On January 16, 2007, Cortex Pharmaceuticals, Inc. (the “Company”) entered into a placement agency agreement with Roth Capital Partners, LLC (“Roth Capital”), pursuant to which Roth Capital agreed to act as the Company’s exclusive placement agent and to use its best efforts to arrange for the sale of 5,021,427 shares of the Company’s common stock and warrants to purchase an additional 3,263,927 shares of common stock in a registered direct public offering. Assuming the sale of all of the shares of common stock and warrants in the offering, at the closing of the offering the Company will pay Roth Capital a fee equal to approximately $393,680 (7.0% of the gross proceeds from the sale of the securities) and reimburse Roth Capital’s expenses up to $35,000.

On January 16, 2007, the Company and certain investors entered into individual subscription agreements, pursuant to which the Company agreed to sell an aggregate of 5,021,427 shares of its common stock and warrants to purchase an additional 3,263,927 shares of common stock to such investors. The purchase price per share of common stock and warrant to purchase 0.65 shares of common stock is $1.12. The warrants to purchase common stock have an exercise price of $1.66 per share and will be exercisable in accordance with their terms at any time on or after July 22, 2007 and on or before the close of the Company’s business on January 21, 2012. The net proceeds to the Company from the registered direct public offering, after deducting placement agent fees and its estimated offering expenses, and excluding the proceeds, if any, from the exercise of the warrants issued in the offering, are expected to be approximately $5,084,000. The transaction is expected to close on January 22, 2007, subject to satisfaction of customary closing conditions.

The common stock and warrants to purchase common stock will be issued pursuant to a prospectus supplement filed with the Securities and Exchange Commission on January 18, 2007, in connection with a takedown from the Company’s shelf registration statement on Form S-3 (File No. 333-138844), which became effective on November 30, 2006. A copy of the opinion of Stradling Yocca Carlson & Rauth relating to the legality of the issuance and sale of the shares of common stock and warrants in the offering is attached as Exhibit 5.1 hereto.

The foregoing summaries of the terms of the placement agency agreement, the subscription agreements and the warrants are subject to, and qualified in their entirety by, such documents attached hereto as Exhibits 1.1, 1.2 and 4.1, respectively, and are incorporated herein by reference.

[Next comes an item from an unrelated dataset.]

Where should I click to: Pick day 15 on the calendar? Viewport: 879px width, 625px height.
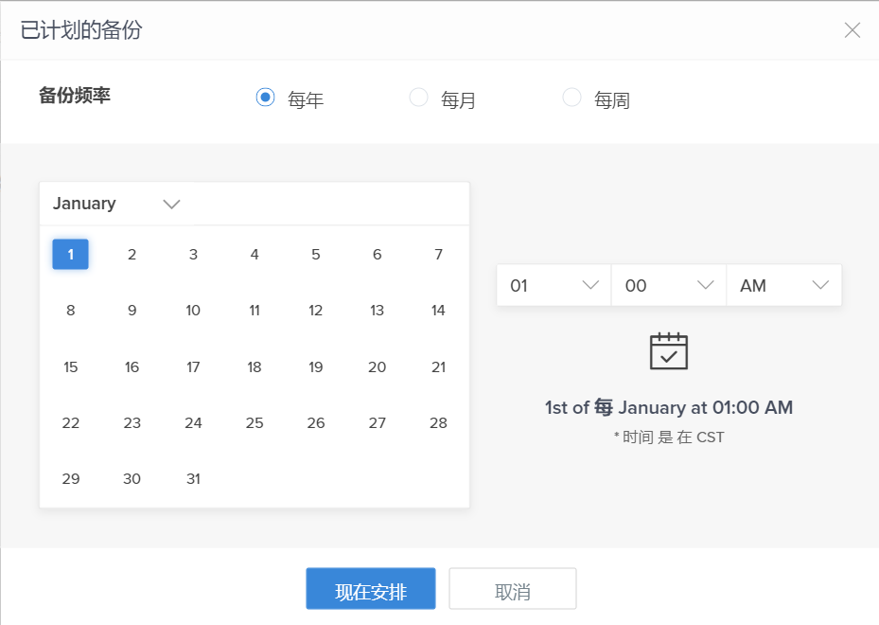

A copy of the press release announcing the registered direct public offering is attached hereto as Exhibit 99.1 and is incorporated herein by reference.

Item 9.01 Financial Statements and Exhibits.

 

(d) Exhibits.

 

Exhibit

Number

  

Description

1.1    Placement Agency Agreement, dated January 16, 2007, by and between Cortex Pharmaceuticals, Inc. and Roth Capital Partners, LLC.
1.2    Form of Subscription Agreement, dated January 16, 2007, entered into between Cortex Pharmaceuticals, Inc. and each investor in the offering.
4.1    Form of Common Stock Purchase Warrant to be issued by Cortex Pharmaceuticals, Inc. to the investors in the offering.
5.1    Opinion of Stradling Yocca Carlson & Rauth.
23.1    Consent of Stradling Yocca Carlson & Rauth (included in Exhibit 5.1).
99.1    Press Release, dated January 17, 2007.


SIGNATURES

Pursuant to the requirements of the Securities Exchange Act of 1934, the registrant has duly caused this report to be signed on its behalf by the undersigned hereunto duly authorized.

 

    CORTEX PHARMACEUTICALS, INC.
Date: January 19, 2007     /s/ Maria S. Messinger
     

Maria S. Messinger

Vice President, Chief Financial Officer and Corporate Secretary


EXHIBIT INDEX

 

Exhibit

Number

  

Description

1.1    Placement Agency Agreement, dated January 16, 2007, by and between Cortex Pharmaceuticals, Inc. and Roth Capital Partners, LLC.
1.2    Form of Subscription Agreement, dated January 16, 2007, entered into between Cortex Pharmaceuticals, Inc. and each investor in the offering.
4.1    Form of Common Stock Purchase Warrant to be issued by Cortex Pharmaceuticals, Inc. to the investors in the offering.
5.1    Opinion of Stradling Yocca Carlson & Rauth.
23.1    Consent of Stradling Yocca Carlson & Rauth (included in Exhibit 5.1).
99.1    Press Release, dated January 17, 2007.